Мулла вернулся, когда Левонтьев допивал уже третью пиалу чаю, прикусывая халвой и нетерпеливо предвкушая сытный ужин. Он уже наметил себе, что разговор серьезный начнет после трапезы, как и принято здесь, на этом неспешном Востоке, но когда увидел муллу, на лице которого, хотя тот и пытался казаться невозмутимым, по-восточному величественным, отражалось душевное сомнение, решил не откладывать.
— Благословил ли аллах на дело праведное?
— Человек создан слабым. Он по своей воле может творить только зло. Добро же он творит лишь по велению единого и всемогущего…
— За воровство рубят руку, — понимая нерешительность муллы, начал наседать Левонтьев. — Так велит аллах. И это добро. Али был зарублен у стен Куфе[17]. И вы не считаете это злом, ибо Али присвоил то, что не было ему дано аллахом. А что стало с теми, кто проповедовал равенство для всех?! Мыслителя Абу-Марвани распяли на воротах Дамаска! Словно барана, освежевали великого поэта Насими! Я могу назвать тысячи имен…
— Ты говоришь так потому, что ты не мусульманин. Единый наш, всемилостивый завещает: «Зови к пути господа с мудростью и хорошим увещеванием…» Мудро ли проливать кровь за то, что еще не совершено. Они еще не кетменили землю. Я увещевал их сегодня. Я просил аллаха в молитве вернуть их на путь благочестия и послушания.
— Вас не зря называют улема[18]. Не может не знать богослов, столь почтенный, как близки Соломон и Сулейман, Давид и Дауд, Илья и Ильяс, Исаак и Исхак. Мне ли напоминать коран от строчки до строчки о словах Исы: «О сыны Исраила! Я посланник аллаха к вам, подтверждающий истинность того, что ниспослано до меня в Торе[19], и благовествующий о посланнике, который придет после меня, имя которому Ахмад». Я не гарантирую пословную точность, но суть воспроизведена точно. Мы, почтенный улема, молимся одному богу.
— Да покарает тебя всемогущий, когда ты покинешь мой дом! — с напускным возмущением воскликнул мулла Абдул-Рашид.

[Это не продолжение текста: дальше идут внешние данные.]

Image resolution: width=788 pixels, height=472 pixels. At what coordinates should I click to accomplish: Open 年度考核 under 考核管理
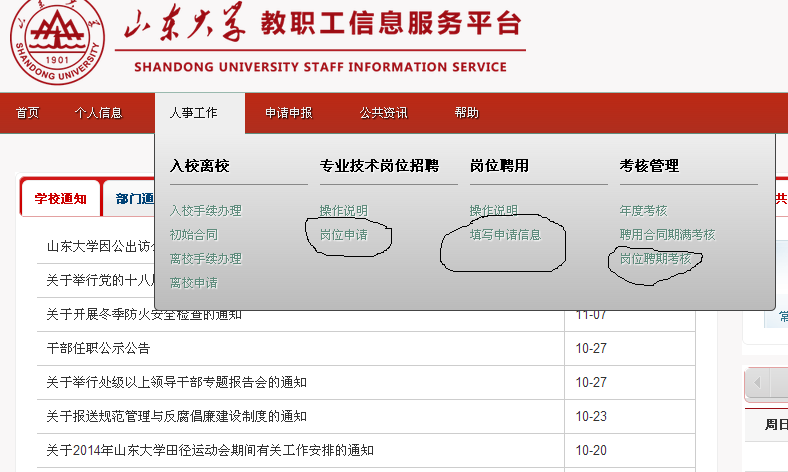pyautogui.click(x=643, y=211)
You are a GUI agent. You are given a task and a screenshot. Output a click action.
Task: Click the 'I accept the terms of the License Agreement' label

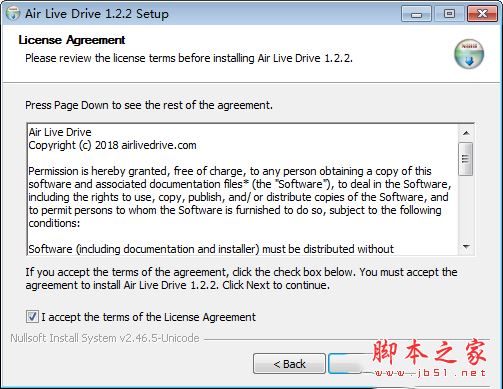click(149, 317)
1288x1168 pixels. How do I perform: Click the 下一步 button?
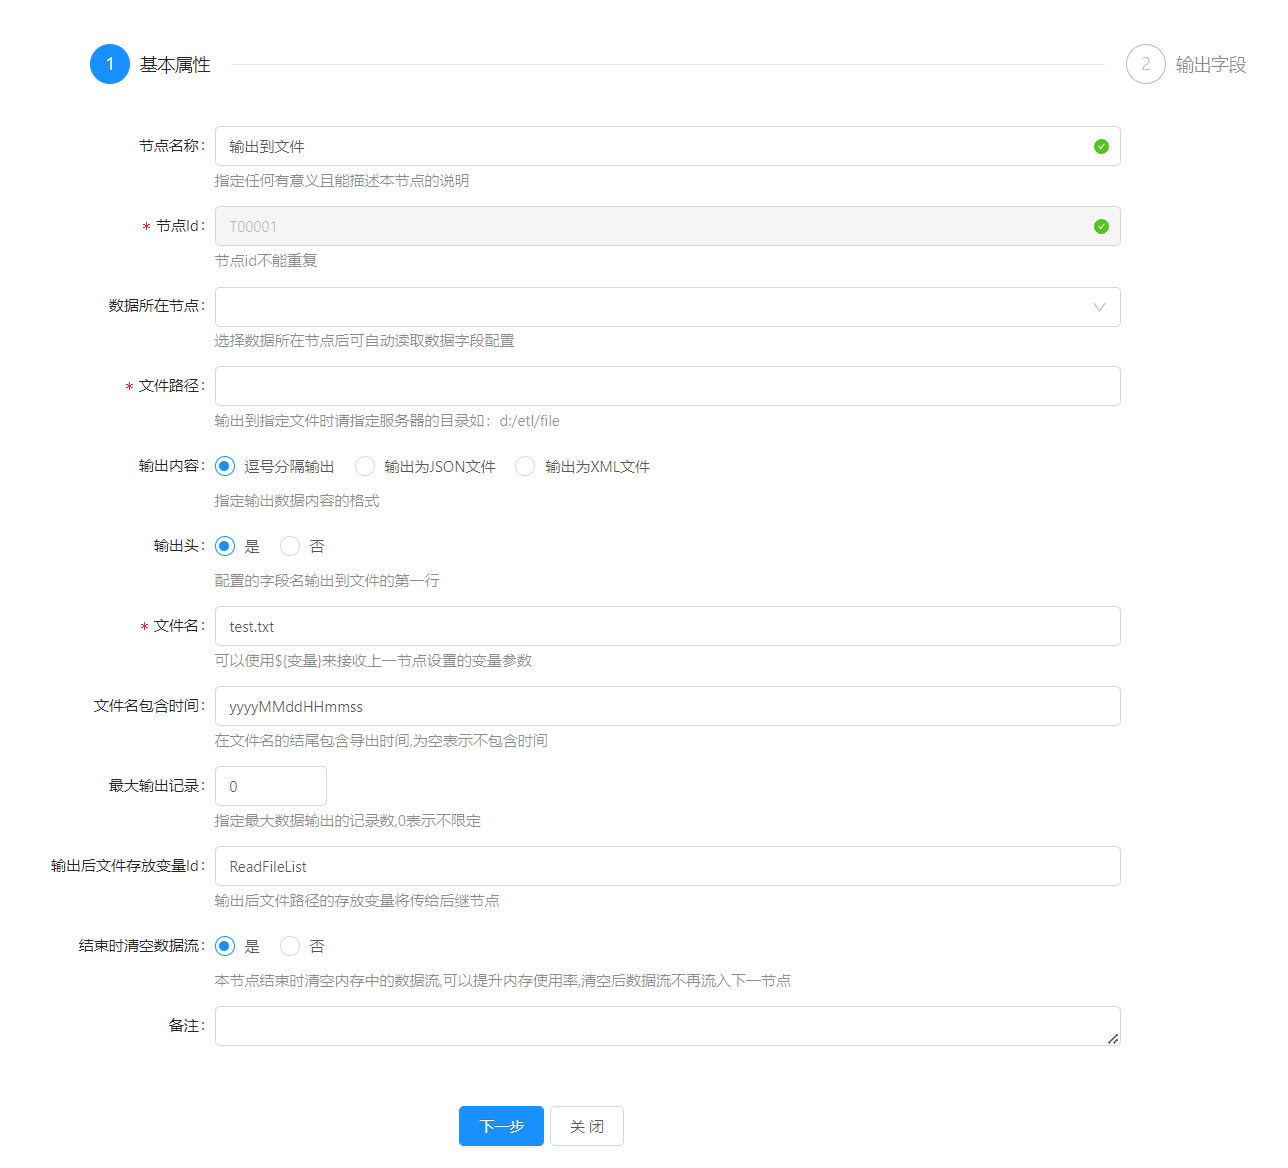tap(501, 1126)
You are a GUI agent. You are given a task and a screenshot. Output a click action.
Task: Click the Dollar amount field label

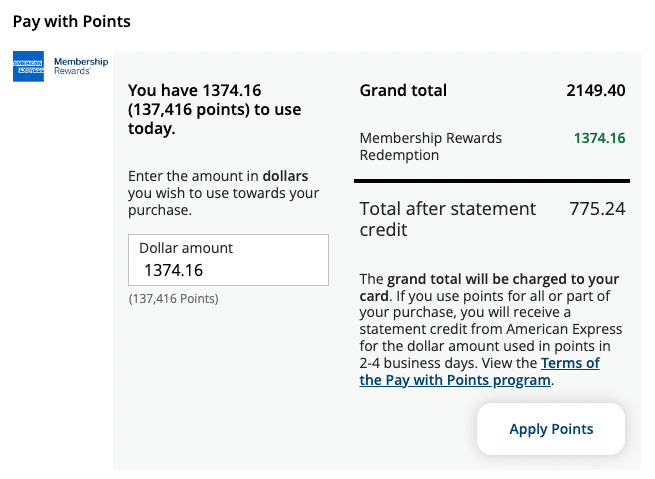pyautogui.click(x=186, y=248)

— Мы одни! — оборвал его Левонтьев. — Нет ни ваших, почтенный хаджия, фанатиков-мусульман, которые не знают ни корана, ни шариата и свято верят тому, что говорят им муллы; нет и моих казаков, которые тоже не знают ни Ветхого, ни Нового завета, но не верят ни попам, ни отцам-командирам — нам нет нужды лицемерить друг перед другом, особенно сейчас, когда рушится мир! Нам ли враждовать, когда новая религия, да-да, именно религия, страшная своей привлекательностью, ибо сулит рай на земле, — когда новая религия выметает и христиан и мусульман одной метлой?! И в борьбе с ней проповедь — пустая трата времени, милейший служитель культа. Я не священник-краснослов, я — солдат. Я говорю обидно, но говорю откровенно. Есть два выхода: ждать второго пришествия Иисуса, или, как вы его зовете, Исы; ждать, когда наведет он на земле порядок, либо вот сейчас, подняв секущий меч, самим не допустить беспорядка. Я не за увещевание и ожидание. Я — за меч! За секущий меч!
Левонтьев немного помолчал, успокаивая себя, затем добавил:
— И главное, сегодня в кишлаке мои казаки. Никто не помешает верующим свершить суд праведный над отступниками. А завтра будет поздно. Они отберут землю, отберут дом, отберут жен, пустят по миру.
— Шариат не дает ответа…
— Но есть право собственной совести, — бросил спасательный круг Левонтьев.
— Велик аллах. Воистину намерения мои самые благородные, я безгрешен перед богом, совесть моя перед ним чиста.
Мулла хлопнул в ладоши, дверь на террасу мгновенно отворилась, и показался вначале большой серебряный поднос с кусками горячей отварной баранины, за ним — вытянутые руки, а уж потом только и их хозяин, безбородый толстячок, главный евнух маленького гарема муллы. За евнухом выпорхнул улыбчивый мальчонка, розовощекий, с насурмленными бровями, в руках которого был длинноносый, похожий на цаплю медный кувшин и медный тазик, а через плечо перекинуто полотенце.
Мулла привычно подтянул повыше рукава халата, сложил лодочкой ладошки над тазиком, который услужливо подставлял мальчонка, и принялся мыть руки в струйке теплой воды — делал он все это будто машинально, не выказывая никакого удовольствия ни от самого процесса мытья рук, ни от предвкушения сытной вечерней трапезы. Его все мучили сомнения.